Under GDPR, this consent will have to be informed (ie people understand what they are agreeing to), granular (ie people must be able to opt in to each use of their data individually) and positive (ie no pre-ticked boxes.)
Don't forget - this kind of consent will be required for all forms of marketing including, for example, email marketing and retargeting via cookies. You'll also be required to keep proof that consent has been granted.
The Information Commissioner's Office has produced this useful guide to consent and GDPR.
How can I begin to prepare for GDPR?
Although every business is different, there are some general tips we can offer to help you to start preparing for the new rules.
Understand what data you already hold, how you use it and how GDPR will impact on your use of this data. Don't forget - just because the way you are using someone's data is lawful now, it doesn't mean that it will remain so under GDPR. You may find there's a particular need to seek consent from people you had been sending marketing messages to if you wish to continue to do so.

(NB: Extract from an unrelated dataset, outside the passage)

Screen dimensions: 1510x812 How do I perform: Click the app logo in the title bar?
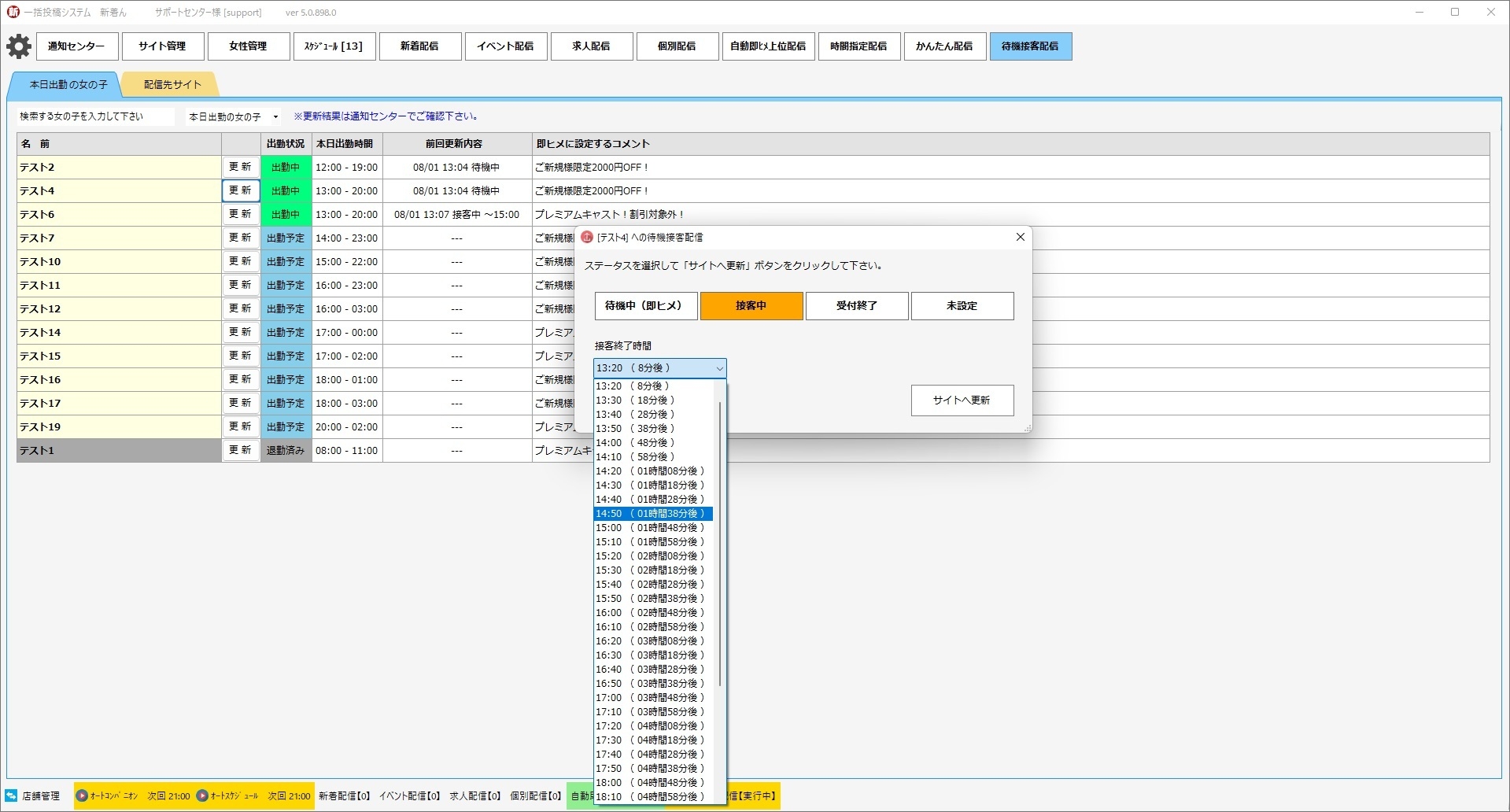click(13, 12)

Once you've carried out this data audit, you can then create a data and privacy policy, which you can use to tell people how you'll be using their data and what you'll do to protect it. Not only will this help you comply with GDPR, it will also build trust with existing and potential customers.
Speaking of protecting data, make sure any personal data you keep is encrypted and stored on a password protected device. You don't want an unfortunate incident such as leaving your laptop on a train to turn into a data breach because anyone who finds it can access a list of your customer's names and addresses.
Finally, make sure your marketing is in order. Although you'll be able to market to people who become your customer without consent (this guide goes into more detail on marketing without consent under GDPR) if you want to continue to market to potential customers, then you need to ensure the way you capture their data for marketing purposes is GDPR compliant.
How can I ensure full compliance?
Now, while all the above tips are a useful starting point, on their own they're probably not enough to ensure full compliance for your business.
With that in mind, we recommend that as well as implementing the above tips, you also seek out independent advice on other steps you may need to do.
Larger businesses may wish to seek the expert opinion of a lawyer specialising in data protection law.
The ICO has also produced a 12 step guide to preparing for GDPR, and it also offers a free telephone helpline for small organisations on the issue.